Here it gets a bit interesting. We use a custom request processor that sets the request encoding to UTF-8, and everything works great, whether the text in the form is in English, Japanese or Polish. Or so I thought. It seems that non-English text doesn't get decoded properly at the server if the form contains a file upload input. This seemed really strange, and I spent a fair bit of time debugging, making sure we were setting the encoding on the request, trying to figure out why it was only a problem when the form contained a file input.

Normally a form is submitted to the server using the application/x-www-form-urlencoded method (this "encoding" shouldn't be confused with character encoding - they are two separate things), which means if you've got a form like this:

  <form method="post">
    <input type="text" name="name" />
    <input type="text" name="description" />
  </form>

It will be submitted something like this:

  name=steve&description=This%20is%20the%20description

Each input's name and value is put into a big long string and sent to the server. If there's a file input in the form, this type of encoding is inefficient, and multipart/form-data is used instead. This basically creates a new section in the request for each input. For standard text inputs, the contents of the section is simply the value entered into the form; for file inputs, the contents of the file are sent directly as a binary stream.
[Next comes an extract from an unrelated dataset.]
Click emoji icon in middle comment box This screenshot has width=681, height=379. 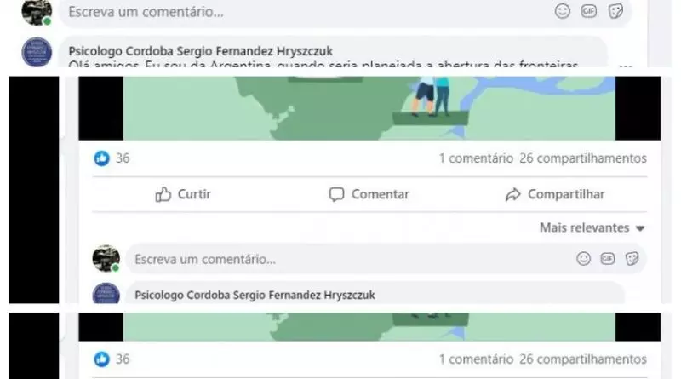583,259
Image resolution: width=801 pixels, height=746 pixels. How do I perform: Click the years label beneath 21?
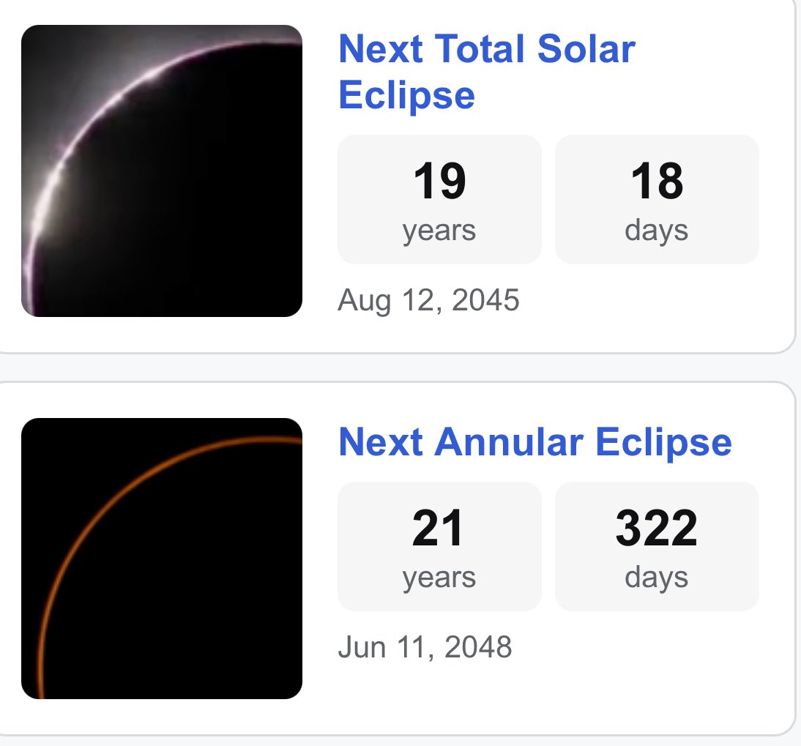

I figured that the sections in the request for the text inputs were not being decoded properly, but I didn't know why. This is what the relevant part of our request processor looked like:

   protected void processPopulate(HttpServletRequest request, HttpServletResponse response,
      ActionForm form, ActionMapping mapping) throws ServletException {

      if (request.getCharacterEncoding() == null) {
         request.setCharacterEncoding("UTF-8");
      }
      super.processPopulate(request, response, form, mapping);

   }

I eventually discovered that the request object being passed to this method was a different type if the form included file inputs. I had a look at the Struts source (thank goodness for open source), and found that Struts was identifying the request as a multipart request, and wrapping the object in a MultipartRequestWrapper object. I had a look at the source for that class and found this:

    public String getCharacterEncoding() {
        return request.getCharacterEncoding();
    }

    /**
     * This method does nothing.  To use any Servlet 2.3 methods,
     * call on getRequest() and use that request object.  Once Servlet 2.3
     * is required to build Struts, this will no longer be an issue.
     */
    public void setCharacterEncoding(String encoding) {
        ;
    }

Wow. That's helpful. I still haven't figured out why the setCharacterEncoding method doesn't set the encoding on the underlying request object, but at least I'd figured out what I needed to do to fix it. The simple fix to our request processor was this:

   protected void processPopulate(HttpServletRequest request, HttpServletResponse response,
      ActionForm form, ActionMapping mapping) throws ServletException {

      HttpServletRequest realRequest = request;
      if (request instanceof MultipartRequestWrapper) {
         realRequest = ((MultipartRequestWrapper)request).getRequest();
      }

      if (realRequest.getCharacterEncoding() == null) {
         realRequest.setCharacterEncoding("UTF-8");
      }
      super.processPopulate(request, response, form, mapping);

   }

After this change, everything worked as expected.


Note: I mentioned that we're using a fairly old version of Struts (version 1.1). From looking at the source of later versions it looks like this wouldn't be an issue, as well as the accept-charset attribute being supported on forms. Hopefully for anyone else who's stuck using an old version this will save you some time.